ACTION ITEM |
Only a slice of the listing below is wanted. Retype the lines from the one containing "Given: Open the Welcome Paige menu" through the one containing "Image resolution: width=1111", exactly, both ends included.

═════ AVAILABLE DATA ═════

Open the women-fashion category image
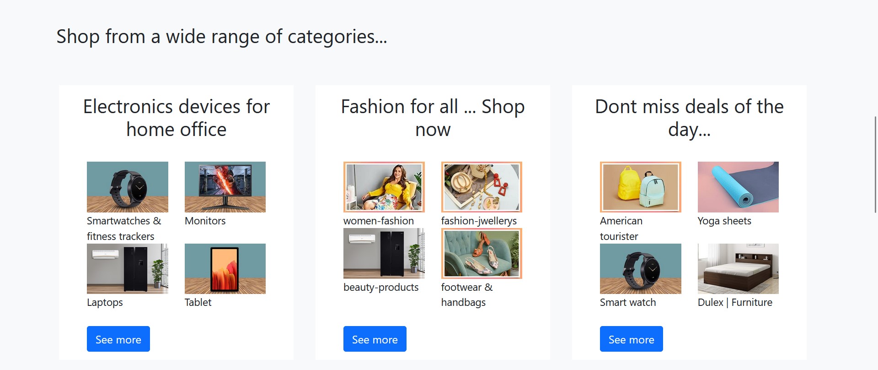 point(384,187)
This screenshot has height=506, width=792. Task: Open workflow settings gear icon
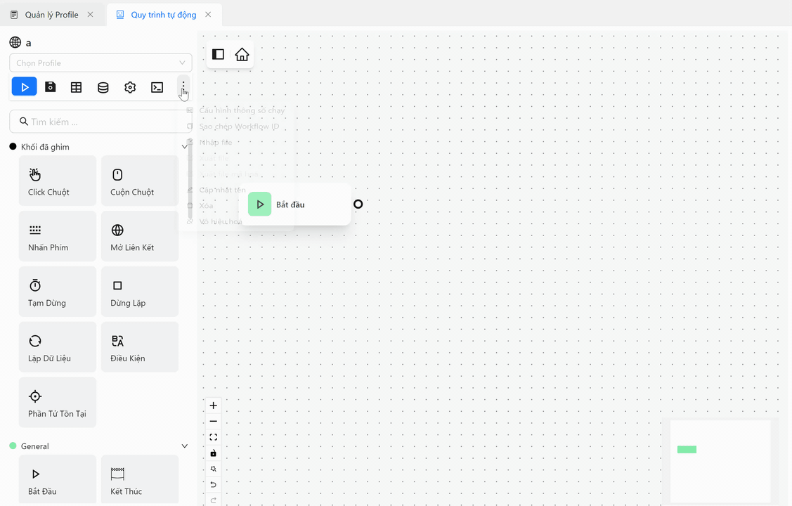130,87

═════
═════ AVAILABLE DATA ═════

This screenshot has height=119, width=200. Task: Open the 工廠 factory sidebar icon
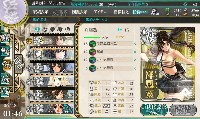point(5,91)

═════
═════ AVAILABLE DATA ═════

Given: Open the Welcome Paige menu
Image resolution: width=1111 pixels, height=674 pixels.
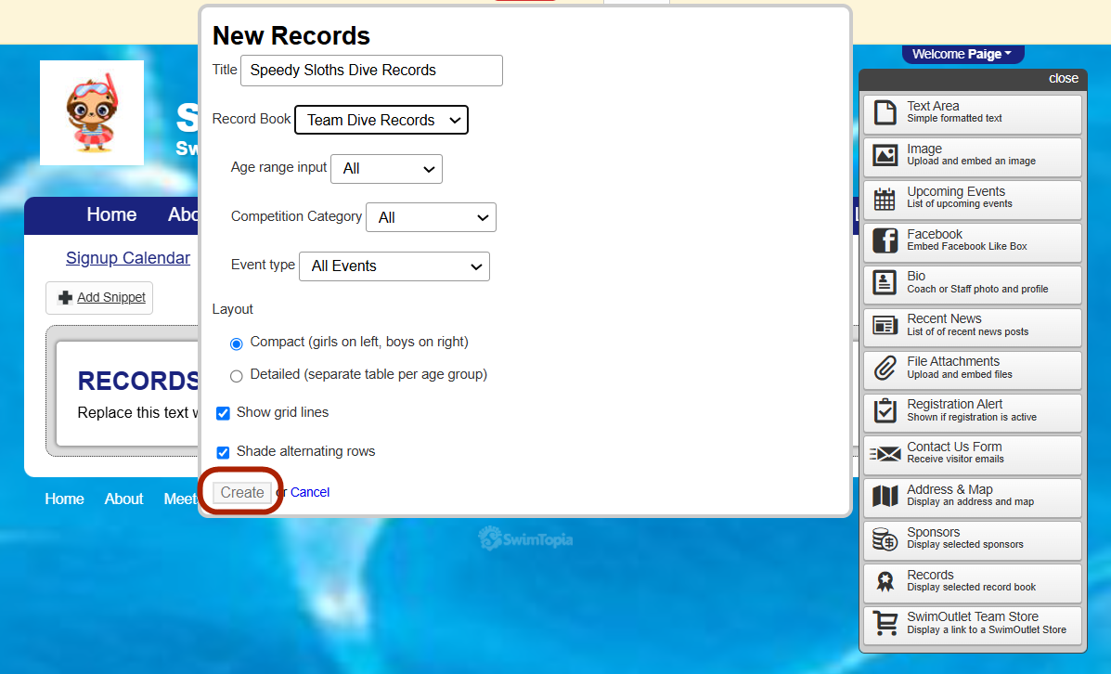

═════

ANSWER |
Given: Open the Welcome Paige menu
Image resolution: width=1111 pixels, height=674 pixels.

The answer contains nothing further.